*** Provided information ***
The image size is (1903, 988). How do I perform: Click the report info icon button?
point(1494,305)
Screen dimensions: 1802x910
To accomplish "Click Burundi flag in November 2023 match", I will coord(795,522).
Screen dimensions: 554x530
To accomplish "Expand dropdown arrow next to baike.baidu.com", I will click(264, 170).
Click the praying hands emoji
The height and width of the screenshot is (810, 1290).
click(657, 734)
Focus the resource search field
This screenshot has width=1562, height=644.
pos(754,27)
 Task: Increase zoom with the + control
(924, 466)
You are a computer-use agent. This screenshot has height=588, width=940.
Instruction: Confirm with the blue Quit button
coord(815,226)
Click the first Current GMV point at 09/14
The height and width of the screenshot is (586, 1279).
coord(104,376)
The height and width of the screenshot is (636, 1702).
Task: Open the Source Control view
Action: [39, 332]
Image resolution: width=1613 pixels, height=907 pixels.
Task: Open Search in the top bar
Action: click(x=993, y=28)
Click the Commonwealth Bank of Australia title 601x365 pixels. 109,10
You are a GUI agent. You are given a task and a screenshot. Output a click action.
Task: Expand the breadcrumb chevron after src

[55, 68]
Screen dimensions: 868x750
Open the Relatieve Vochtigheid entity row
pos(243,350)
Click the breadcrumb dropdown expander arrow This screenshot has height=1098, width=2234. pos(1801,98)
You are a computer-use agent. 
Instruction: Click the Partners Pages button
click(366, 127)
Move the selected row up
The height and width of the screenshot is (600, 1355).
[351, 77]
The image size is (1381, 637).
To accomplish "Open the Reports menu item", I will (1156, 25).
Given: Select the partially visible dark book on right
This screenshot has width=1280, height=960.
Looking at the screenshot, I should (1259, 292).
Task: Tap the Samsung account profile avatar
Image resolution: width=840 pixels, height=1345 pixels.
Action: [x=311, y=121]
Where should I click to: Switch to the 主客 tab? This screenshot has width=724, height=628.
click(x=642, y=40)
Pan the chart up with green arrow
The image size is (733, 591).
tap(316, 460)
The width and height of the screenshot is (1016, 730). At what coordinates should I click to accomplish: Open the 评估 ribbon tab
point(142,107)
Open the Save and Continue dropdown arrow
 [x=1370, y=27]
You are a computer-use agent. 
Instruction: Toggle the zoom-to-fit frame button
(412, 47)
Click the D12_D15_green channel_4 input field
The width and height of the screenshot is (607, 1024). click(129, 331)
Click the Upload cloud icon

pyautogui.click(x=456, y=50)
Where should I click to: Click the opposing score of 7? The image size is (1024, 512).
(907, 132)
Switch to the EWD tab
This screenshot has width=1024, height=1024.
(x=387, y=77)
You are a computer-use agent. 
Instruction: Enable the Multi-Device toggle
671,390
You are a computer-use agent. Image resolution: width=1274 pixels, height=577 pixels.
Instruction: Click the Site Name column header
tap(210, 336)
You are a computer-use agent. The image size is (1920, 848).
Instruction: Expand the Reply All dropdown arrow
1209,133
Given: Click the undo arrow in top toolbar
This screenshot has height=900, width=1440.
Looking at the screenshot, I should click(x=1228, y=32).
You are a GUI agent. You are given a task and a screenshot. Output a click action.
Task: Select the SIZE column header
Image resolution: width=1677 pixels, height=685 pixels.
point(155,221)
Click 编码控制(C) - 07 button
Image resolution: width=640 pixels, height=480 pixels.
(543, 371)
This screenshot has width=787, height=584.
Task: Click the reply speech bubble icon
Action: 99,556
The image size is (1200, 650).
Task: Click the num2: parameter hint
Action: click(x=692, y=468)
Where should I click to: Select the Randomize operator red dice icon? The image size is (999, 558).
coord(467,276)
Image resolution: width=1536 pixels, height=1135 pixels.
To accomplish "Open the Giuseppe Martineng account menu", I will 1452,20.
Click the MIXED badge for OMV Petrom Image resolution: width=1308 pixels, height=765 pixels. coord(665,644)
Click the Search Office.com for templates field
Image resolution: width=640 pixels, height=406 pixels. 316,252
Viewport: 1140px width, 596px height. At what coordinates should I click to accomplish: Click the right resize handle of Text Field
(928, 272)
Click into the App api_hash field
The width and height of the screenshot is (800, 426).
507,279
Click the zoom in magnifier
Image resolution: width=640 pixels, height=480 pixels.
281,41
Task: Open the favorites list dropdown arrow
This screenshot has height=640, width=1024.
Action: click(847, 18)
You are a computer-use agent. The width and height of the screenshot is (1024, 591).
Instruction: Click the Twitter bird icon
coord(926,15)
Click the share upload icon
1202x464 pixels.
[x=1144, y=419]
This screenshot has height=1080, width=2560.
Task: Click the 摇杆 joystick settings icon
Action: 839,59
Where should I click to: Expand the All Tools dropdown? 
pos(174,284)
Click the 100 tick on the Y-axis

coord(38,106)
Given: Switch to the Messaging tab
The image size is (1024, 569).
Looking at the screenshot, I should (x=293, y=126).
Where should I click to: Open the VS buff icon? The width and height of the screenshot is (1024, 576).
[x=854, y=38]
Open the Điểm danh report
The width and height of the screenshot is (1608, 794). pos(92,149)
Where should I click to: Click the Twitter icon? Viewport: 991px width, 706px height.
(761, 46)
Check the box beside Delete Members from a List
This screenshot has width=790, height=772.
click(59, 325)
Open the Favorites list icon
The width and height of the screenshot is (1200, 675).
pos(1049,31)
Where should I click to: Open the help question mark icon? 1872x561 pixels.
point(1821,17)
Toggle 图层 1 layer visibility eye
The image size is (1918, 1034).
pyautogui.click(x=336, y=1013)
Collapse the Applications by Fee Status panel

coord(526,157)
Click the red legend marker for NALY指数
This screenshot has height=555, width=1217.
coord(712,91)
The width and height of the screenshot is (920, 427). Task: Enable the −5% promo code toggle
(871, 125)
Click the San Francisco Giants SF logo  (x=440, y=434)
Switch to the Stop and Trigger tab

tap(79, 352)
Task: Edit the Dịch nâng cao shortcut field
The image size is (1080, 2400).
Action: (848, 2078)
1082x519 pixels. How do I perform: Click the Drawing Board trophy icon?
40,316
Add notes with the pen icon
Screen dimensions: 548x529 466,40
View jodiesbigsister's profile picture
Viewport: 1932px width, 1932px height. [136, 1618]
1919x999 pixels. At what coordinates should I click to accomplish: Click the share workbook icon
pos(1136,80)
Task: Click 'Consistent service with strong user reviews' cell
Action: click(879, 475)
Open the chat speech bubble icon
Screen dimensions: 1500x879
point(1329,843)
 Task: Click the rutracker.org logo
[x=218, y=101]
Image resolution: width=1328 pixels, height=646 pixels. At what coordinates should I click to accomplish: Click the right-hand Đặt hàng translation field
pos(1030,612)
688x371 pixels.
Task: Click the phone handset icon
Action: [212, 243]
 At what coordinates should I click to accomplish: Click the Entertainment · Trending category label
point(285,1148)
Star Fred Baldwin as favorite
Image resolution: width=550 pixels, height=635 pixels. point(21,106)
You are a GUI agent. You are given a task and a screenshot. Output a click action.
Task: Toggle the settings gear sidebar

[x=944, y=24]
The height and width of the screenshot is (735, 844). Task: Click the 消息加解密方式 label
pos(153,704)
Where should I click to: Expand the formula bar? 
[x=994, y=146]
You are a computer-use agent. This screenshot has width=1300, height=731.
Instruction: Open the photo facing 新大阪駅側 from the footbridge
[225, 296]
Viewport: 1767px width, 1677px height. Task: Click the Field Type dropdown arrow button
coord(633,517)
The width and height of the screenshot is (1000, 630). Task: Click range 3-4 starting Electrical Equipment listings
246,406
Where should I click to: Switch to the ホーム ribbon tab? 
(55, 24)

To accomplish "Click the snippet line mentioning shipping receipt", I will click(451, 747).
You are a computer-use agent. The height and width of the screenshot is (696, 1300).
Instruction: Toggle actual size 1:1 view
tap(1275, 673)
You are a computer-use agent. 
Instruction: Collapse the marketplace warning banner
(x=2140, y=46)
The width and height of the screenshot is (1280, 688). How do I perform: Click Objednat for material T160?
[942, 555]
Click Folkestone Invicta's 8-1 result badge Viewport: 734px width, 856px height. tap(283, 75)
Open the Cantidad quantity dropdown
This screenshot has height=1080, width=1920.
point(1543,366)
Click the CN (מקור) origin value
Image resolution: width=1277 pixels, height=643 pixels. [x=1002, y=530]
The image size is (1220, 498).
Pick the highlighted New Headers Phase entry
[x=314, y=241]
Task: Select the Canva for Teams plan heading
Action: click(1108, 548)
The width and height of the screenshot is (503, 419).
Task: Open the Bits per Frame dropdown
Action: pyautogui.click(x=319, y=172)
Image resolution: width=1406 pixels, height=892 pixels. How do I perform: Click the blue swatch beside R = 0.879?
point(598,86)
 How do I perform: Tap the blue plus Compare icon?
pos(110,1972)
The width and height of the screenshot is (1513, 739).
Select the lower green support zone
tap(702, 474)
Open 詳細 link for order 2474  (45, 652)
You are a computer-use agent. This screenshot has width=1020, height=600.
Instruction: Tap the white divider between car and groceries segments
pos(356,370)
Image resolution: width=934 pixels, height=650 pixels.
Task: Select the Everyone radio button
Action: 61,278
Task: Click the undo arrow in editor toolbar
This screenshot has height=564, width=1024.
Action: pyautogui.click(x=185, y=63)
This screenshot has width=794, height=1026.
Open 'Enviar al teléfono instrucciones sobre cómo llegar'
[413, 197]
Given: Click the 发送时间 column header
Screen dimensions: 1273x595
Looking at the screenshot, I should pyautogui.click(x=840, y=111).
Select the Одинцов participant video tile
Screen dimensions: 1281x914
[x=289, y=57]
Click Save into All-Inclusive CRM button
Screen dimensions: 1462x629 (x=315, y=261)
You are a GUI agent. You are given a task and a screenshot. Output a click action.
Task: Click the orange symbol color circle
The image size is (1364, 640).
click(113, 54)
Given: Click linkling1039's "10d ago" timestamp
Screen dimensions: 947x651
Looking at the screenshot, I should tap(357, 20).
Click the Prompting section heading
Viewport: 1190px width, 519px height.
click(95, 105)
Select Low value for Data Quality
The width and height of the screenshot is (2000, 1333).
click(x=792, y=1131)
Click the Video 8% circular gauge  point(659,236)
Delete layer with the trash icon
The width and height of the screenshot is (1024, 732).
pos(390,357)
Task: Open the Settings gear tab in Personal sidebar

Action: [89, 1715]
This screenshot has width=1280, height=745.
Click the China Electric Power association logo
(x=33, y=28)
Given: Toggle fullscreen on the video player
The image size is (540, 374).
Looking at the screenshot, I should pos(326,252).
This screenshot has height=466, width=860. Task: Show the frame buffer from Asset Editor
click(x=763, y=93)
*** End of Provided information ***
Where in the records above does the word "toolbar" appear? Copy each line that holds it.

Given: Click the undo arrow in top toolbar
Task: Click the undo arrow in editor toolbar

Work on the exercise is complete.